## BEGIN Text to read
Luke changes roles slightly throughout the book of Acts as he leaves his profession as a doctor and joins the mission working alongside Paul. Sometimes the passages use the pronoun ‘we’ sometimes ‘they’. Sometimes it is research sometimes experience.
The Book:
Up until the Second-Century AD, The book of Acts and the Gospel of Luke were one scroll. The book of Acts was never completed. It is still being written today and will be until Jesus returns.
Once again, when you give a book a title it can mislead the concept if its contents. The book of Acts is, ‘The acts of the Holy Spirit’, not ‘The Acts of the Apostles’. The apostles did not do these works, calling on the Holy Spirit for backup. No, they looked with a spiritual eye as to what the Holy-Spirit was doing and co-operated in it. We will explain this in a moment but for now, ‘Jerusalem to Rome’ is the theme of these chapters that have been written, but that is only the beginning.
## END Text to read
__Short exercise a__
Format the records as a JSON list of strings, one string per line and no blank lines, beginning with the line containing "You are a GUI" and continuing through the end of the records, omitting the pictures.
## BEGIN Input material
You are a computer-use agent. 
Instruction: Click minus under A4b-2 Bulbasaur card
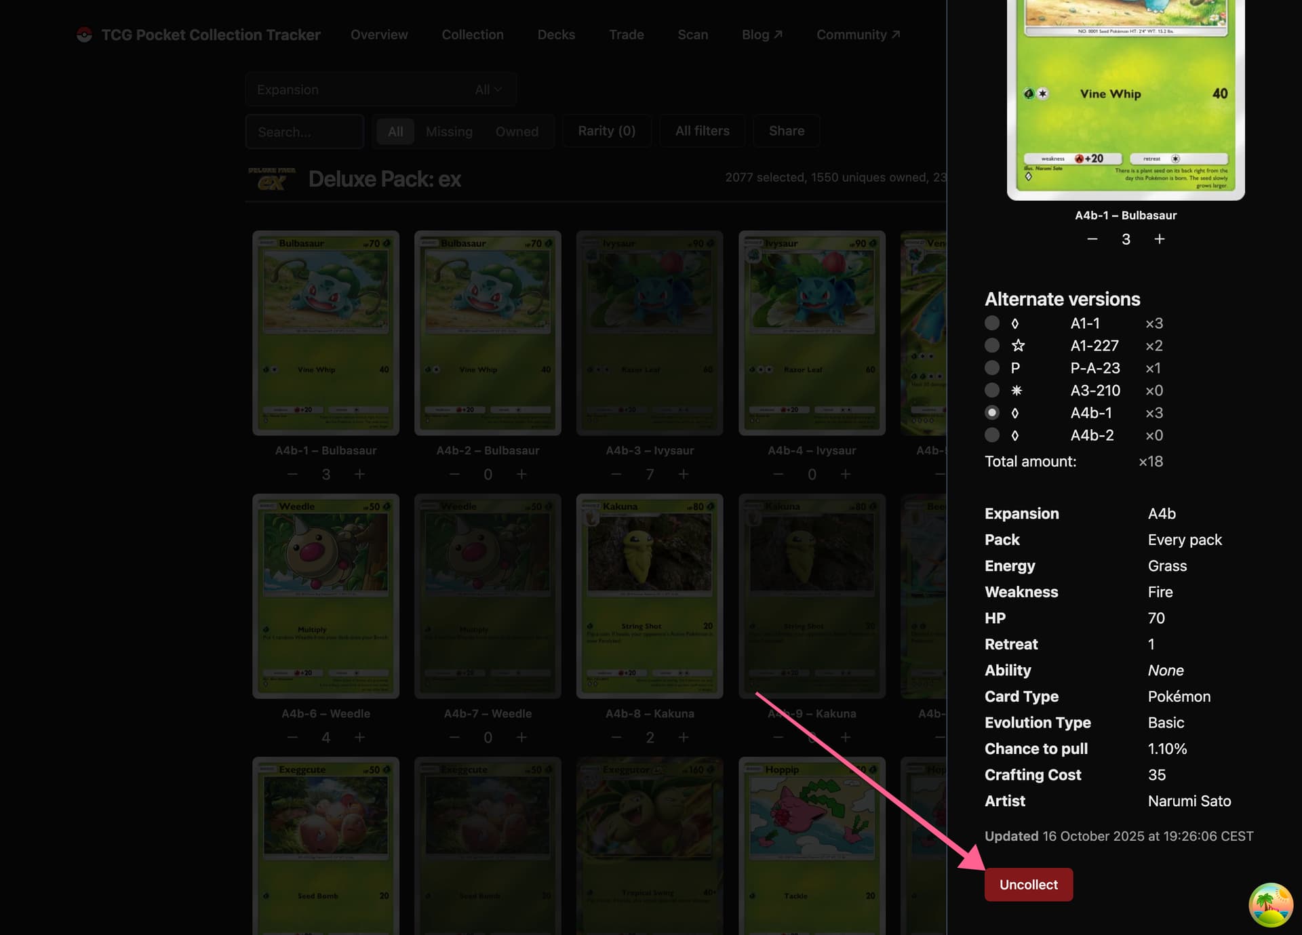tap(454, 474)
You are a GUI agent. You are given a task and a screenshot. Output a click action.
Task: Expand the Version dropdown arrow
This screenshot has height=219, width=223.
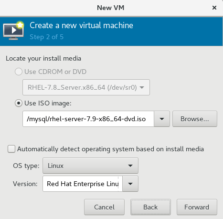tap(130, 184)
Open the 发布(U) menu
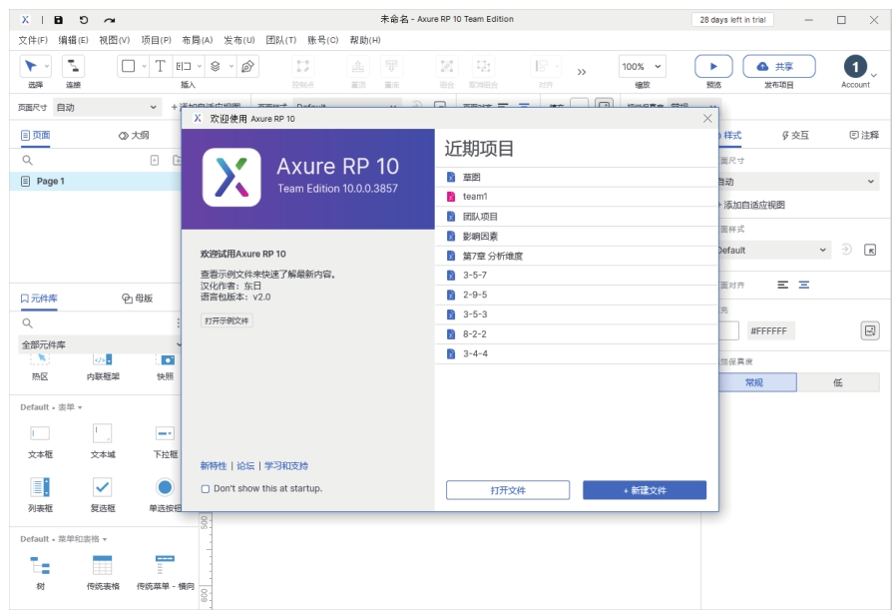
## END Input material
__Short exercise b__
In the passage on the book of Acts, what theme is given for the chapters that have been written?

__Response a__
[
  "You are a GUI agent. You are given a task and a screenshot. Output a click action.",
  "Task: Expand the Version dropdown arrow",
  "This screenshot has height=219, width=223.",
  "tap(130, 184)",
  "Open the 发布(U) menu"
]

__Response b__
"Jerusalem to Rome"